Com o fim da Primeira Guerra Mundial (1918), muitos dos regimes imperialistas estavam se desfazendo, criando novas nações independentes, e os movimentos pela independência surgiram não somente dentro da península, mas em embaixadas ao redor do planeta, como em Xangai e Nova York. Em 21 de janeiro de 1919, o último imperador da Dinastia Joseon, Gojong, falece em circunstâncias suspeitas, logo após a Conferência pela Paz em Paris não ter alcançado a libertação da península, e começam a surgir rumores de que o mesmo havia sido envenenado pelo regime japonês!
O funeral do Imperador Gojong estava previsto para 3 de março de 1919, em Seul. No mês que antecedeu o evento fúnebre, as instituições que haviam surgido incutindo a ideia de liberdade começaram a movimentar-se, espalhando a ideia de uma revolução pacífica em um terreno em que o luto e o patriotismo estavam no auge. Em 1 de março, milhares de coreanos apareceram balançando suas bandeiras e cantando o hino nacional na praça Tapgol para ouvirem a declaração de independência por intermédio dos ativistas, que incentivaram passeatas pacíficas.
Aquela foi um das primeiros (entre mais de 1500 manifestações públicas). As informações de reuniões pacíficas passadas oralmente foram o suficiente para incitar uma resposta japonesa: prédios, igrejas e escolas foram queimados até às cinzas e milhares de ativistas foram mortos naquele ano e nos anos seguintes, com cerca de 7000 pessoas mortas pela polícia e soldados japoneses e 16.000 feridas.
Yu Gwan-sun
Yu Gwan-sun (1902-1920) nasceu em uma pequena cidade próxima a província de Chungcheong do Sul, vivendo parte de sua vida em uma aldeia agrícola. Yu estudou na universidade atualmente reconhecida como Universidade Feminina Ewha e aos 16 anos começou a participar ativamente do movimento de resistência. No dia 1 de março, Yu Gwan-sun e seus colegas foram às ruas de Seul para declarar a independência da Coreia; em represália, o governo japonês exigiu que todas as escolas fossem fechadas em março. Yu retornou para a sua cidade natal, porém lá espalhou nas aldeias as notícias sobre o movimento. Por causa disso, a manifestação ganhou força e, em abril, cerca de 3000 pessoas foram protestar em frente ao mercado da região, mas a polícia japonesa retaliou: Yu foi presa, e seus pais foram mortos, assim como os demais manifestantes.

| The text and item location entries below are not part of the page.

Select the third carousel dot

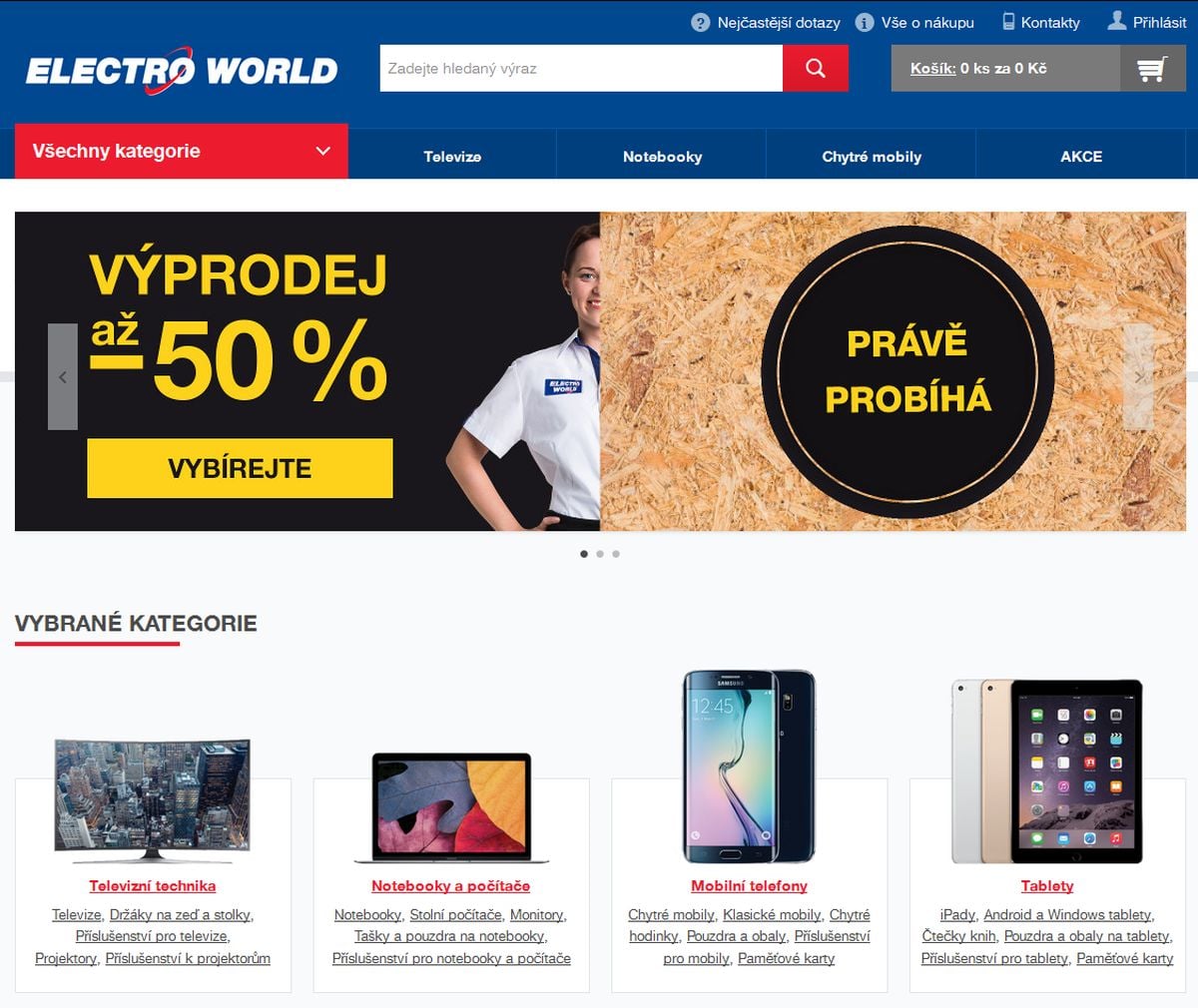tap(616, 554)
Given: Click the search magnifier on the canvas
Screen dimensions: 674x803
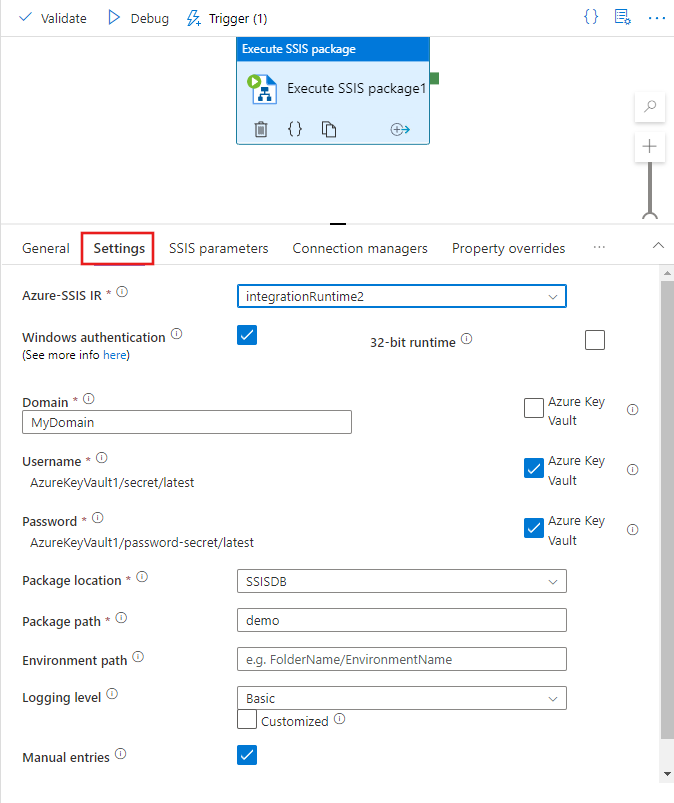Looking at the screenshot, I should (649, 107).
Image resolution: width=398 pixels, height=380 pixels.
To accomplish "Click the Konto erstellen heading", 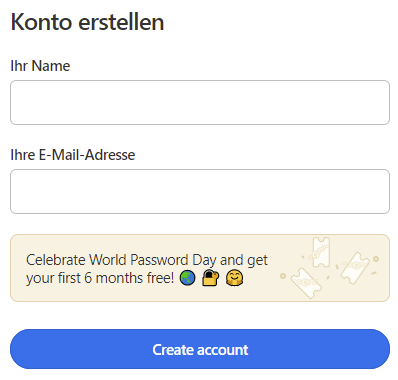I will (87, 22).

Yu foi levada para a prisão de Seodaemun em Seul e, de lá, ainda expressava seu apoio à independência da Coreia. No primeiro aniversário do Movimento Primeiro de Março, Yu conseguiu organizar um protesto em larga escala na prisão e, devido a isso, foi transferida para uma cela subterrânea onde foi espancada e torturada! Suas últimos palavras antes de morrer, aos 17 anos, devido a desnutrição e ferimentos, foram:
Meu único remorso é não poder fazer mais do que dedicar minha vida ao meu país.

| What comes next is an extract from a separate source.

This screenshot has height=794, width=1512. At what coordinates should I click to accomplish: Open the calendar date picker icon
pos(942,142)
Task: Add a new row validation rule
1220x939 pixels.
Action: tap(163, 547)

Os resultados dos esforços conjuntos foi a criação do Governo Provisório da República da Coreia em abril de 1919: aquele momento de luto iniciou uma tradição em memória de todas as vozes da rebelião, estruturando oficialmente as bases para um governo democrático. Por fim, em 1945, o Japão foi derrotado e sentenciado a liberar todas as nações que havia anexado. O dia 1 de março foi definido como feriado em 1949 e, desde então, anualmente a bandeira sul-coreana é hasteada dentro das casas e outros estabelecimentos ao redor do país, além de lerem a “Proclamação de Primeiro de Março pela Independência Coreana” no mesmo local em que foi lida pela primeira vez. Em homenagem à data, deixo esta frase: Mansei! Mansei! (que significa viva a Coreia ou que a Coreia viva 10.000 anos).